(Entries taken from a collection)
^^^^^^^^^^^^^^^^
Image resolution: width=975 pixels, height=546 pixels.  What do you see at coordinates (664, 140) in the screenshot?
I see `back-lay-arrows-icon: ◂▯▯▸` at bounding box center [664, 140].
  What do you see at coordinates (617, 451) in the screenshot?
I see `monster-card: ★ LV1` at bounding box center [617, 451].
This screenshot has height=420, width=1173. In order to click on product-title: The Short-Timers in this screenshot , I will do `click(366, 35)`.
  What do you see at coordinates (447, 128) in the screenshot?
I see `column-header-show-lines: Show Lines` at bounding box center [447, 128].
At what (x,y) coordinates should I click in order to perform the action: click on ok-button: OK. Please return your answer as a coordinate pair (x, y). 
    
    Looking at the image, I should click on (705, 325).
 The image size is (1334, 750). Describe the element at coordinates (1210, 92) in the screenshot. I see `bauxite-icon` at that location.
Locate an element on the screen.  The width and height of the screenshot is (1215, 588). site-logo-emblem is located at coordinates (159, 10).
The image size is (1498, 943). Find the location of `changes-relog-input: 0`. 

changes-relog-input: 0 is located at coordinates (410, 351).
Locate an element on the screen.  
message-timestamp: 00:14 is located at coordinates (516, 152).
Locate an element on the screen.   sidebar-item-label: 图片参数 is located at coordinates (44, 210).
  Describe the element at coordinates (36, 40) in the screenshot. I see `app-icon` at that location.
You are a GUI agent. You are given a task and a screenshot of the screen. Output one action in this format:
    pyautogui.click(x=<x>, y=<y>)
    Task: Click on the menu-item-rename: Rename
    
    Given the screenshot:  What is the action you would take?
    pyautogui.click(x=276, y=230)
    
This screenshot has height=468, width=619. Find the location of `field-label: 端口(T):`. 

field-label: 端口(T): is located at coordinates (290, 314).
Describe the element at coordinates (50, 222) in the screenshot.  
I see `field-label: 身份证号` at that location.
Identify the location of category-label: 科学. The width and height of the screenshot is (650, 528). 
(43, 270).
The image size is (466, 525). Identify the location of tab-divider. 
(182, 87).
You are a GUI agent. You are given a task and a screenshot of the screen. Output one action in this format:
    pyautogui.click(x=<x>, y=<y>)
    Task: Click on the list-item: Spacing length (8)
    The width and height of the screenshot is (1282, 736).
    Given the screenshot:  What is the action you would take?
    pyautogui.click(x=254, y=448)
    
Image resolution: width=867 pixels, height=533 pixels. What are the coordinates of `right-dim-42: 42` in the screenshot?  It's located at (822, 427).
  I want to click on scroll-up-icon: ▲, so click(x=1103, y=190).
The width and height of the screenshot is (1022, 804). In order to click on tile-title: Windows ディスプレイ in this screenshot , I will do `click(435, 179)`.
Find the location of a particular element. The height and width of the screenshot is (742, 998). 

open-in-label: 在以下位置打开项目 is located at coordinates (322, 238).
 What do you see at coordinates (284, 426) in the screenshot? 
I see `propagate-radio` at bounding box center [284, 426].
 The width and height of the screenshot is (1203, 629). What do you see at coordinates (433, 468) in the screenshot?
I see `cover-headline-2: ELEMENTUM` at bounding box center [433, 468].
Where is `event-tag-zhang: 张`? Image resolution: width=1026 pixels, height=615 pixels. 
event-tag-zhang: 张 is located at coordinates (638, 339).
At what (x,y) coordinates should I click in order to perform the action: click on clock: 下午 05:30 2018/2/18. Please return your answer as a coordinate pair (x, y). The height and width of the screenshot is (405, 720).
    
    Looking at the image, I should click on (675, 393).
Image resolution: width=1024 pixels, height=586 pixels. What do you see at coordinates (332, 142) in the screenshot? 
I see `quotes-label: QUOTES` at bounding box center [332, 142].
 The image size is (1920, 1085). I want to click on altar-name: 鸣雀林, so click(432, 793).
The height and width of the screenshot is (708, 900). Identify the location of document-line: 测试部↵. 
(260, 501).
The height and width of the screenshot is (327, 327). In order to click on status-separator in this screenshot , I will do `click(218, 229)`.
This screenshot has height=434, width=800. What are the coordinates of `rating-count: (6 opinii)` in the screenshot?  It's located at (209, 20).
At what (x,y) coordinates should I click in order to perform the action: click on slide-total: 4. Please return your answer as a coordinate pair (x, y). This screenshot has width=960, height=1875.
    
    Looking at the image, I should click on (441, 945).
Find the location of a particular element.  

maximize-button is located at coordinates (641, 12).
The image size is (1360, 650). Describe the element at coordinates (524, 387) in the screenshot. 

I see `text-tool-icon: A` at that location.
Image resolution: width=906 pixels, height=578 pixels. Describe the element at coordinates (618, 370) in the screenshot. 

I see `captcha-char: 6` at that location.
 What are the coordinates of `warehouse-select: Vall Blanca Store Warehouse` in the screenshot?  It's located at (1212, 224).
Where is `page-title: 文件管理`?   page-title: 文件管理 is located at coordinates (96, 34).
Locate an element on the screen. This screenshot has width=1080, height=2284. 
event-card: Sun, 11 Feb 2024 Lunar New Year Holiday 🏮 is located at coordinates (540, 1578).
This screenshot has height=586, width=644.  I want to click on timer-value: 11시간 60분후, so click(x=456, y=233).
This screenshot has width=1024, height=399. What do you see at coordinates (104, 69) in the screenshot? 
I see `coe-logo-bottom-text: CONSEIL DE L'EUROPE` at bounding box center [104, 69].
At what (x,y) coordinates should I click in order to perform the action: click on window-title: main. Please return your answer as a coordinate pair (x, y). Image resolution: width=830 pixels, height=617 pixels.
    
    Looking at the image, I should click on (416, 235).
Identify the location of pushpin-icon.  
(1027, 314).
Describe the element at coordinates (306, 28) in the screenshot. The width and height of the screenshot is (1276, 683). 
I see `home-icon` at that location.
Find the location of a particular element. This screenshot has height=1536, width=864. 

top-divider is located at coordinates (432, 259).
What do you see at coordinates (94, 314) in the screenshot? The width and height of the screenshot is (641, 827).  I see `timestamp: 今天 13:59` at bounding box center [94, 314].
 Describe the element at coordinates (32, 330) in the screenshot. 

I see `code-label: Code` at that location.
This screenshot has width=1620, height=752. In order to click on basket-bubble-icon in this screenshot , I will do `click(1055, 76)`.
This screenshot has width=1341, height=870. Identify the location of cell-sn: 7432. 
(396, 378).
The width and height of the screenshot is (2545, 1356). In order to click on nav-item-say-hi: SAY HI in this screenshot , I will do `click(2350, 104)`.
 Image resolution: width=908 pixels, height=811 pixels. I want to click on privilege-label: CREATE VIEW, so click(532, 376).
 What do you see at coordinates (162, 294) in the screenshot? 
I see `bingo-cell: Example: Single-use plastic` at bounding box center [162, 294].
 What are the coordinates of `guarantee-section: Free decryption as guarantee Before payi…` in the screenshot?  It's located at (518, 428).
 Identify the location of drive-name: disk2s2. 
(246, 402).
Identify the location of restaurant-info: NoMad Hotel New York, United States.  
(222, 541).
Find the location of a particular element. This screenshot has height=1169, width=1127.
^^^^^^^^^^^^^^^^
Task item: Recast every line of the items above as a JSON list of strings, one string per line, with blank lines left out.

Exercise response:
[
  "Image resolution: width=975 pixels, height=546 pixels.  What do you see at coordinates (664, 140) in the screenshot?",
  "I see `back-lay-arrows-icon: ◂▯▯▸` at bounding box center [664, 140].",
  "  What do you see at coordinates (617, 451) in the screenshot?",
  "I see `monster-card: ★ LV1` at bounding box center [617, 451].",
  "This screenshot has height=420, width=1173. In order to click on product-title: The Short-Timers in this screenshot , I will do `click(366, 35)`.",
  "  What do you see at coordinates (447, 128) in the screenshot?",
  "I see `column-header-show-lines: Show Lines` at bounding box center [447, 128].",
  "At what (x,y) coordinates should I click in order to perform the action: click on ok-button: OK. Please return your answer as a coordinate pair (x, y). ",
  "    Looking at the image, I should click on (705, 325).",
  " The image size is (1334, 750). Describe the element at coordinates (1210, 92) in the screenshot. I see `bauxite-icon` at that location.",
  "Locate an element on the screen.  The width and height of the screenshot is (1215, 588). site-logo-emblem is located at coordinates (159, 10).",
  "The image size is (1498, 943). Find the location of `changes-relog-input: 0`. ",
  "changes-relog-input: 0 is located at coordinates (410, 351).",
  "Locate an element on the screen.  ",
  "message-timestamp: 00:14 is located at coordinates (516, 152).",
  "Locate an element on the screen.   sidebar-item-label: 图片参数 is located at coordinates (44, 210).",
  "  Describe the element at coordinates (36, 40) in the screenshot. I see `app-icon` at that location.",
  "You are a GUI agent. You are given a task and a screenshot of the screen. Output one action in this format:",
  "    pyautogui.click(x=<x>, y=<y>)",
  "    Task: Click on the menu-item-rename: Rename",
  "    Given the screenshot:  What is the action you would take?",
  "    pyautogui.click(x=276, y=230)",
  "This screenshot has height=468, width=619. Find the location of `field-label: 端口(T):`. ",
  "field-label: 端口(T): is located at coordinates (290, 314).",
  "Describe the element at coordinates (50, 222) in the screenshot.  ",
  "I see `field-label: 身份证号` at that location.",
  "Identify the location of category-label: 科学. The width and height of the screenshot is (650, 528). ",
  "(43, 270).",
  "The image size is (466, 525). Identify the location of tab-divider. ",
  "(182, 87).",
  "You are a GUI agent. You are given a task and a screenshot of the screen. Output one action in this format:",
  "    pyautogui.click(x=<x>, y=<y>)",
  "    Task: Click on the list-item: Spacing length (8)",
  "    The width and height of the screenshot is (1282, 736).",
  "    Given the screenshot:  What is the action you would take?",
  "    pyautogui.click(x=254, y=448)",
  "Image resolution: width=867 pixels, height=533 pixels. What are the coordinates of `right-dim-42: 42` in the screenshot?  It's located at (822, 427).",
  "  I want to click on scroll-up-icon: ▲, so click(x=1103, y=190).",
  "The width and height of the screenshot is (1022, 804). In order to click on tile-title: Windows ディスプレイ in this screenshot , I will do `click(435, 179)`.",
  "Find the location of a particular element. The height and width of the screenshot is (742, 998). ",
  "open-in-label: 在以下位置打开项目 is located at coordinates (322, 238).",
  " What do you see at coordinates (284, 426) in the screenshot? ",
  "I see `propagate-radio` at bounding box center [284, 426].",
  " The width and height of the screenshot is (1203, 629). What do you see at coordinates (433, 468) in the screenshot?",
  "I see `cover-headline-2: ELEMENTUM` at bounding box center [433, 468].",
  "Where is `event-tag-zhang: 张`? Image resolution: width=1026 pixels, height=615 pixels. ",
  "event-tag-zhang: 张 is located at coordinates (638, 339).",
  "At what (x,y) coordinates should I click in order to perform the action: click on clock: 下午 05:30 2018/2/18. Please return your answer as a coordinate pair (x, y). The height and width of the screenshot is (405, 720).",
  "    Looking at the image, I should click on (675, 393).",
  "Image resolution: width=1024 pixels, height=586 pixels. What do you see at coordinates (332, 142) in the screenshot? ",
  "I see `quotes-label: QUOTES` at bounding box center [332, 142].",
  " The image size is (1920, 1085). I want to click on altar-name: 鸣雀林, so click(432, 793).",
  "The height and width of the screenshot is (708, 900). Identify the location of document-line: 测试部↵. ",
  "(260, 501).",
  "The height and width of the screenshot is (327, 327). In order to click on status-separator in this screenshot , I will do `click(218, 229)`.",
  "This screenshot has height=434, width=800. What are the coordinates of `rating-count: (6 opinii)` in the screenshot?  It's located at (209, 20).",
  "At what (x,y) coordinates should I click in order to perform the action: click on slide-total: 4. Please return your answer as a coordinate pair (x, y). This screenshot has width=960, height=1875.",
  "    Looking at the image, I should click on (441, 945).",
  "Find the location of a particular element.  ",
  "maximize-button is located at coordinates (641, 12).",
  "The image size is (1360, 650). Describe the element at coordinates (524, 387) in the screenshot. ",
  "I see `text-tool-icon: A` at that location.",
  "Image resolution: width=906 pixels, height=578 pixels. Describe the element at coordinates (618, 370) in the screenshot. ",
  "I see `captcha-char: 6` at that location.",
  " What are the coordinates of `warehouse-select: Vall Blanca Store Warehouse` in the screenshot?  It's located at (1212, 224).",
  "Where is `page-title: 文件管理`?   page-title: 文件管理 is located at coordinates (96, 34).",
  "Locate an element on the screen. This screenshot has width=1080, height=2284. ",
  "event-card: Sun, 11 Feb 2024 Lunar New Year Holiday 🏮 is located at coordinates (540, 1578).",
  "This screenshot has height=586, width=644.  I want to click on timer-value: 11시간 60분후, so click(x=456, y=233).",
  "This screenshot has width=1024, height=399. What do you see at coordinates (104, 69) in the screenshot? ",
  "I see `coe-logo-bottom-text: CONSEIL DE L'EUROPE` at bounding box center [104, 69].",
  "At what (x,y) coordinates should I click in order to perform the action: click on window-title: main. Please return your answer as a coordinate pair (x, y). Image resolution: width=830 pixels, height=617 pixels.",
  "    Looking at the image, I should click on (416, 235).",
  "Identify the location of pushpin-icon.  ",
  "(1027, 314).",
  "Describe the element at coordinates (306, 28) in the screenshot. The width and height of the screenshot is (1276, 683). ",
  "I see `home-icon` at that location.",
  "Find the location of a particular element. This screenshot has height=1536, width=864. ",
  "top-divider is located at coordinates (432, 259).",
  "What do you see at coordinates (94, 314) in the screenshot? The width and height of the screenshot is (641, 827).  I see `timestamp: 今天 13:59` at bounding box center [94, 314].",
  " Describe the element at coordinates (32, 330) in the screenshot. ",
  "I see `code-label: Code` at that location.",
  "This screenshot has width=1620, height=752. In order to click on basket-bubble-icon in this screenshot , I will do `click(1055, 76)`.",
  "This screenshot has width=1341, height=870. Identify the location of cell-sn: 7432. ",
  "(396, 378).",
  "The width and height of the screenshot is (2545, 1356). In order to click on nav-item-say-hi: SAY HI in this screenshot , I will do `click(2350, 104)`.",
  " Image resolution: width=908 pixels, height=811 pixels. I want to click on privilege-label: CREATE VIEW, so click(532, 376).",
  " What do you see at coordinates (162, 294) in the screenshot? ",
  "I see `bingo-cell: Example: Single-use plastic` at bounding box center [162, 294].",
  " What are the coordinates of `guarantee-section: Free decryption as guarantee Before payi…` in the screenshot?  It's located at (518, 428).",
  " Identify the location of drive-name: disk2s2. ",
  "(246, 402).",
  "Identify the location of restaurant-info: NoMad Hotel New York, United States.  ",
  "(222, 541).",
  "Find the location of a particular element. This screenshot has height=1169, width=1127."
]